En 1914, al caer el gobierno de Victoriano Huerta, Carrillo salió de su país y se estableció en Nueva York. Allí publicó el periódico musical El Sonido 13 por primera vez, y el 15 de febrero de 1925 se presentó en una función con la totalidad de sus obras microtonales en cuartos, octavos y dieciseisavos de tono. Éste sería el comienzo de la difusión de su Sonido 13 en una gira que lo llevaría por Cuba y Nueva York, donde conocería a Leopoldo Stokowski, que se convirtió en su amigo y apoyo de toda su carrera.
Carrillo escribió luego las Leyes de metamorfosis musicales, una guía para transformar a cualquier fracción de tono cualquier obra; creó la Sinfónica del Sonido 13, una orquesta en que todos los instrumentos estaban afinados microtonalmente, y construyó asimismo nuevos instrumentos especiales.
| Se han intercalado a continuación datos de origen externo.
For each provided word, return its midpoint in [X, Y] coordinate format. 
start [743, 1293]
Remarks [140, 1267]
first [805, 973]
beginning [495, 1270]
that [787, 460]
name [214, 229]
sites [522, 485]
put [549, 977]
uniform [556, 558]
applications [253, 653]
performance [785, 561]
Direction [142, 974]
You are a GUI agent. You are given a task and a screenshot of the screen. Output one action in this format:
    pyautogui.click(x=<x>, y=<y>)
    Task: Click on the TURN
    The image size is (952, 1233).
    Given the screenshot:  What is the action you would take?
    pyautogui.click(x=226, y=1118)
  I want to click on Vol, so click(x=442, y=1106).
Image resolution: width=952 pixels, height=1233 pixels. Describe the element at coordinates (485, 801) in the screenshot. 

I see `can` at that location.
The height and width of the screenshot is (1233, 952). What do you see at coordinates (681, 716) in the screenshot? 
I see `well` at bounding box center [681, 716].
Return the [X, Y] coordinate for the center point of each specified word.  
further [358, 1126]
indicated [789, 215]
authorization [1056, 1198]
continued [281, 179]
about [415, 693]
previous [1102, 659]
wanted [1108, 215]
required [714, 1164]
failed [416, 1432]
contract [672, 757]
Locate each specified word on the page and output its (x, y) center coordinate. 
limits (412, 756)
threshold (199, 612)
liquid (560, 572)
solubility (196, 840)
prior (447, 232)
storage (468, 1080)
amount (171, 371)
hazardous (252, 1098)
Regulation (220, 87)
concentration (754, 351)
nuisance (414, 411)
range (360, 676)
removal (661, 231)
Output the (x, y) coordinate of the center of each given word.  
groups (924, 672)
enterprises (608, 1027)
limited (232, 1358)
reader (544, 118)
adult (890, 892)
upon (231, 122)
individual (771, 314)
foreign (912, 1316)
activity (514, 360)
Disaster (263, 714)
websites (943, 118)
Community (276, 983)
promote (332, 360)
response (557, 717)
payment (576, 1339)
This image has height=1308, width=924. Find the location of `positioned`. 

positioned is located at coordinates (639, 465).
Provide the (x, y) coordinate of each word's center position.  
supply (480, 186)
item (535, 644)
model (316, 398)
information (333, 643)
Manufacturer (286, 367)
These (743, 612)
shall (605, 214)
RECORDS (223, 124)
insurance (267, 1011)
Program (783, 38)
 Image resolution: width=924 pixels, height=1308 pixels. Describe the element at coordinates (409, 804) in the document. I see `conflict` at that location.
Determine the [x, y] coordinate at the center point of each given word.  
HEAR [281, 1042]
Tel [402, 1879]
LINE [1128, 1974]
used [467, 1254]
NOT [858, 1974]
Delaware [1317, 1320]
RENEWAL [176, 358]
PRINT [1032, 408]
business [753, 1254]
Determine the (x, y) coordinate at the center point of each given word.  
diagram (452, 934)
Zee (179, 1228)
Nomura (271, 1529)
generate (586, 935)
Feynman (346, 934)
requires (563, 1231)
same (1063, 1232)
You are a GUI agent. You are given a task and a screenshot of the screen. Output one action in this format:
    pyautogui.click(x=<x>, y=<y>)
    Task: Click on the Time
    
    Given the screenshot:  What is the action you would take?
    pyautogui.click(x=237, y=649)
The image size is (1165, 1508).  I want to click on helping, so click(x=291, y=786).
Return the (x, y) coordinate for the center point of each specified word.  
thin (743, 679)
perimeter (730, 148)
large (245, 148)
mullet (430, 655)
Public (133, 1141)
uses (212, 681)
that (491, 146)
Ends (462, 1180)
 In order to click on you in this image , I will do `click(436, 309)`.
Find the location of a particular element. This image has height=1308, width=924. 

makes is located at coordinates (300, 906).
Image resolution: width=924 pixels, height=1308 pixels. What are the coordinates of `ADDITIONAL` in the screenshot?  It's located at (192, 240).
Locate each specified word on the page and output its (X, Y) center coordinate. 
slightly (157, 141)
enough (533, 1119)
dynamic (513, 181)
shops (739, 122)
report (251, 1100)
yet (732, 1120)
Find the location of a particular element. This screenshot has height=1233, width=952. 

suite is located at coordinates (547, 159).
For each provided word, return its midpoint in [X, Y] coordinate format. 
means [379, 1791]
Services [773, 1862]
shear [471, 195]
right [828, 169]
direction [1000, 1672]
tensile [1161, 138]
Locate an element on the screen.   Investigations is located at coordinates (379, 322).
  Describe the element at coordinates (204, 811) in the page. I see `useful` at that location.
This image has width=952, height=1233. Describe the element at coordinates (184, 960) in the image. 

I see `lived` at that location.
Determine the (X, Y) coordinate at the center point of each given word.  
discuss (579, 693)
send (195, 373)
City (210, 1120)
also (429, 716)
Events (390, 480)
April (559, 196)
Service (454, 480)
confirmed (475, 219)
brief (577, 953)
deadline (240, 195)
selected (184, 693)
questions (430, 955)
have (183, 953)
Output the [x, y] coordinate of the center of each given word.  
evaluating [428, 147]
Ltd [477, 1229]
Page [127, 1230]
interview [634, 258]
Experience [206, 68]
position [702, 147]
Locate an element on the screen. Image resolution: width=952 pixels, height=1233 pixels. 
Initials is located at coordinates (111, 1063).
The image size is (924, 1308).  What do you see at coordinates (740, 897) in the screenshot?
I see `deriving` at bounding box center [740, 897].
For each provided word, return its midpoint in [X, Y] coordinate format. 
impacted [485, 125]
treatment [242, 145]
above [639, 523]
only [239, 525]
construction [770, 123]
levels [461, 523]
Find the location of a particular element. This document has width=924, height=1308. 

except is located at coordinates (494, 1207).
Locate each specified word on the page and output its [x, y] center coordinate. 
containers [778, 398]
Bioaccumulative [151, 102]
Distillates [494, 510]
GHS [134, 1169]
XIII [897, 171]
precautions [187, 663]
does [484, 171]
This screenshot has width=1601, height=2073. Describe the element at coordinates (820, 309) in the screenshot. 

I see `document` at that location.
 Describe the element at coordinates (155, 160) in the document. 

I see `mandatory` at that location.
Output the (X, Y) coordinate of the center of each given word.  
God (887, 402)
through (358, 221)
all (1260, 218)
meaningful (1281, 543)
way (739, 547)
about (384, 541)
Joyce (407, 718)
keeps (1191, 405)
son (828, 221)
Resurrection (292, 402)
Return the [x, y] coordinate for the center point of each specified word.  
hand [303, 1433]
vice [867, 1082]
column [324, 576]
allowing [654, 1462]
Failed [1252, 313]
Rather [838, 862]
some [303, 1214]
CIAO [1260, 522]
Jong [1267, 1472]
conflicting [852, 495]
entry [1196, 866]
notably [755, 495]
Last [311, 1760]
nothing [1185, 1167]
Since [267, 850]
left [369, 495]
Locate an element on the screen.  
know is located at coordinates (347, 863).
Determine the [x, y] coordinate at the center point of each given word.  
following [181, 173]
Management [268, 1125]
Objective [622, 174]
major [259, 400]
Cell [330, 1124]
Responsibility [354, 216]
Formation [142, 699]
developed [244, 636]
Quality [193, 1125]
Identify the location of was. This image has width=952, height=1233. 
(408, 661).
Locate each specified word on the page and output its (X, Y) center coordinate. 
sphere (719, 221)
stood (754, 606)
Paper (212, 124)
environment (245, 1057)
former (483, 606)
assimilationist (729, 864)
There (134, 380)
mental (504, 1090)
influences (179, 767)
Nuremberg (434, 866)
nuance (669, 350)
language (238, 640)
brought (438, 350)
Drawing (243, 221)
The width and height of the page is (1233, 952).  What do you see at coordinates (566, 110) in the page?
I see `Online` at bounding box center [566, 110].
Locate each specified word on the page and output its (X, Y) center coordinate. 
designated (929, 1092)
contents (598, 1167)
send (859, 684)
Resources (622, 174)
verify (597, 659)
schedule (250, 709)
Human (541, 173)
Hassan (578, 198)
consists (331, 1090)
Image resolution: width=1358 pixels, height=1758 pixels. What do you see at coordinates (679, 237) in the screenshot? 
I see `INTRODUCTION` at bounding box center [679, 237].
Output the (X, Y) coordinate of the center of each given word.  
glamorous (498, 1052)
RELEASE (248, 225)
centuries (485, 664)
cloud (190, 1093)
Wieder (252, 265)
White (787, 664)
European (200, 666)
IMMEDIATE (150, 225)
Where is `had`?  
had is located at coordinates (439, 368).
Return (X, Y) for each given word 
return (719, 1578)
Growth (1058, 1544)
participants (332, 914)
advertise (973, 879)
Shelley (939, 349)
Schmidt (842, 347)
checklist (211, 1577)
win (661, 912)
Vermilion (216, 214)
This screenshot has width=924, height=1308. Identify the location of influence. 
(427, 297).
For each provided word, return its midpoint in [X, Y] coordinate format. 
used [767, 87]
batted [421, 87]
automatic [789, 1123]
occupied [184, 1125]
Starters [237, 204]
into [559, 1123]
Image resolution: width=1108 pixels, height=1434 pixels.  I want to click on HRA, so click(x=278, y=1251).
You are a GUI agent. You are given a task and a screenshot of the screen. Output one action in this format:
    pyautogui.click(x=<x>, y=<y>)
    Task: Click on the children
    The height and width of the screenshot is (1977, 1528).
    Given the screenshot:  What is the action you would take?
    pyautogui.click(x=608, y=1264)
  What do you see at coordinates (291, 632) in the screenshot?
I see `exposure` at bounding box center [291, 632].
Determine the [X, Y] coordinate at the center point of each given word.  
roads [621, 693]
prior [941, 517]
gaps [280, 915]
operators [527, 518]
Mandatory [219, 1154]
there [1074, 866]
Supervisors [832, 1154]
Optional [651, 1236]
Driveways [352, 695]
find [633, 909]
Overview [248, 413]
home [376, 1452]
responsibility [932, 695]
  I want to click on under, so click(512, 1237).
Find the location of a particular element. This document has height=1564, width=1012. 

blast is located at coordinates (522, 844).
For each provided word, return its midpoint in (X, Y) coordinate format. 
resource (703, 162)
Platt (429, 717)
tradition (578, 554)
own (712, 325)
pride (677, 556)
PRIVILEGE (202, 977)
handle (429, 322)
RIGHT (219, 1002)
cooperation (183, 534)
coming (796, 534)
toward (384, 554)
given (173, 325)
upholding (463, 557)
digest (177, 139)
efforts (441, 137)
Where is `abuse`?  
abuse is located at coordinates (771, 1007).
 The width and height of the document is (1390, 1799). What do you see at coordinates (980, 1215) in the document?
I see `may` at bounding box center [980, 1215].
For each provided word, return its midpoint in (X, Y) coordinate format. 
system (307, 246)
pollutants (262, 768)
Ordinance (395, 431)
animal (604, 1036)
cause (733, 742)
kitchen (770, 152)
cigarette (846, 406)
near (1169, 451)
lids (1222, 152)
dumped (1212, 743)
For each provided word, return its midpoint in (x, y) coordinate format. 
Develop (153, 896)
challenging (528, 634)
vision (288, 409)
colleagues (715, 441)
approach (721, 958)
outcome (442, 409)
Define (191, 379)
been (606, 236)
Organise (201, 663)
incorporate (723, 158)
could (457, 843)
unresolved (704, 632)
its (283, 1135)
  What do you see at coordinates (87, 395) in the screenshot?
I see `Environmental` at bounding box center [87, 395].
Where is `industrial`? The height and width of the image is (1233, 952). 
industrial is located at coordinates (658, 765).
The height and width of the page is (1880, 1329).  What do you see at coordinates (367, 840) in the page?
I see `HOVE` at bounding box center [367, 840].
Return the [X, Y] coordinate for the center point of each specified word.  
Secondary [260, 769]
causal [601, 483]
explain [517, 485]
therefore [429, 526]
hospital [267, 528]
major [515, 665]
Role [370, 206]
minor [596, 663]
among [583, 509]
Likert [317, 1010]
Aplicando sus conocimientos de física y matemática, en 1940 patentó 15 pianos metamorfoseados para cada intervalo de tono, desde tonos enteros hasta dieciseisavos de tono, pero sólo sería construido en 1949, en Alemania, el primer piano de tercios de tono.
Con todo, a Carrillo le sobró tiempo para escribir música. Es autor de cuatro óperas (Oina o Príncipe Ossian, en un acto; Alma; Matilde o México en 1810, y Xiúlitl), además de seis sinfonías, conciertos y concertinos para diversos instrumentos, así como música de cámara y obras teóricas para enseñar su sistema Sonido 13.